Exercise goal:
Please rewrite the records below, changing each "Instruction" to "Directive" and keeping everything else the same.

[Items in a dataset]
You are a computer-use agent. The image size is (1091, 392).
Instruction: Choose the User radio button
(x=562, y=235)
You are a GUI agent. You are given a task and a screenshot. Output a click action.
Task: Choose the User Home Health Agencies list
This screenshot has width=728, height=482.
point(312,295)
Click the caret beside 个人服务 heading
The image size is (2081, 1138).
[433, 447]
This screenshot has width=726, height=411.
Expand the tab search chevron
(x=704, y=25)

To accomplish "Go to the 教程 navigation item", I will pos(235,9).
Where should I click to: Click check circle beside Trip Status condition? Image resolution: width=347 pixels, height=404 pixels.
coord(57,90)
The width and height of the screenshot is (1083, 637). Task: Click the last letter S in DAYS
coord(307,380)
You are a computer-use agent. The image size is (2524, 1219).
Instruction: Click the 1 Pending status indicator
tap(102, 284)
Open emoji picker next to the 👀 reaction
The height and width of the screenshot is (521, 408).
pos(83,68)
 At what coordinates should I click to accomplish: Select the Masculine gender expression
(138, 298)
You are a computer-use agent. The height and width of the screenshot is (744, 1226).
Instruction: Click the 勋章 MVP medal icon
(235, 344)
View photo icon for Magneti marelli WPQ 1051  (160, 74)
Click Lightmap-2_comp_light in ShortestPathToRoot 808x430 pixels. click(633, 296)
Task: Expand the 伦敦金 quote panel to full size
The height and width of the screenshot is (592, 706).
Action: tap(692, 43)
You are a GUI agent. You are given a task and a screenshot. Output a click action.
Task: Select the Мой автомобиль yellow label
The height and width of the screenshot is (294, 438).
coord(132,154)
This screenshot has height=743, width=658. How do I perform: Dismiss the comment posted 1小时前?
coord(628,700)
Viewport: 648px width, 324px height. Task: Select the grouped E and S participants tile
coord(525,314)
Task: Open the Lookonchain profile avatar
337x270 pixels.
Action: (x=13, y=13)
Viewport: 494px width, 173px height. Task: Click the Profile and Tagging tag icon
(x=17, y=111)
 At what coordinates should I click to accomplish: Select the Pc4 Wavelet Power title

Expected answer:
You are a computer-use agent. The image size is (1091, 392).
Directive: Choose the User radio button
(x=562, y=235)
You are a GUI agent. You are given a task and a screenshot. Output a click action.
Task: Choose the User Home Health Agencies list
This screenshot has width=728, height=482.
point(312,295)
Click the caret beside 个人服务 heading
The image size is (2081, 1138).
[433, 447]
This screenshot has width=726, height=411.
Expand the tab search chevron
(x=704, y=25)

To accomplish "Go to the 教程 navigation item", I will pos(235,9).
Where should I click to: Click check circle beside Trip Status condition? Image resolution: width=347 pixels, height=404 pixels.
coord(57,90)
The width and height of the screenshot is (1083, 637). Task: Click the last letter S in DAYS
coord(307,380)
You are a computer-use agent. The image size is (2524, 1219).
Directive: Click the 1 Pending status indicator
tap(102, 284)
Open emoji picker next to the 👀 reaction
The height and width of the screenshot is (521, 408).
pos(83,68)
 At what coordinates should I click to accomplish: Select the Masculine gender expression
(138, 298)
You are a computer-use agent. The height and width of the screenshot is (744, 1226).
Directive: Click the 勋章 MVP medal icon
(235, 344)
View photo icon for Magneti marelli WPQ 1051  (160, 74)
Click Lightmap-2_comp_light in ShortestPathToRoot 808x430 pixels. click(633, 296)
Task: Expand the 伦敦金 quote panel to full size
The height and width of the screenshot is (592, 706).
Action: tap(692, 43)
You are a GUI agent. You are given a task and a screenshot. Output a click action.
Task: Select the Мой автомобиль yellow label
The height and width of the screenshot is (294, 438).
coord(132,154)
This screenshot has height=743, width=658. How do I perform: Dismiss the comment posted 1小时前?
coord(628,700)
Viewport: 648px width, 324px height. Task: Select the grouped E and S participants tile
coord(525,314)
Task: Open the Lookonchain profile avatar
337x270 pixels.
Action: (x=13, y=13)
Viewport: 494px width, 173px height. Task: Click the Profile and Tagging tag icon
(x=17, y=111)
 At what coordinates should I click to accomplish: Select the Pc4 Wavelet Power title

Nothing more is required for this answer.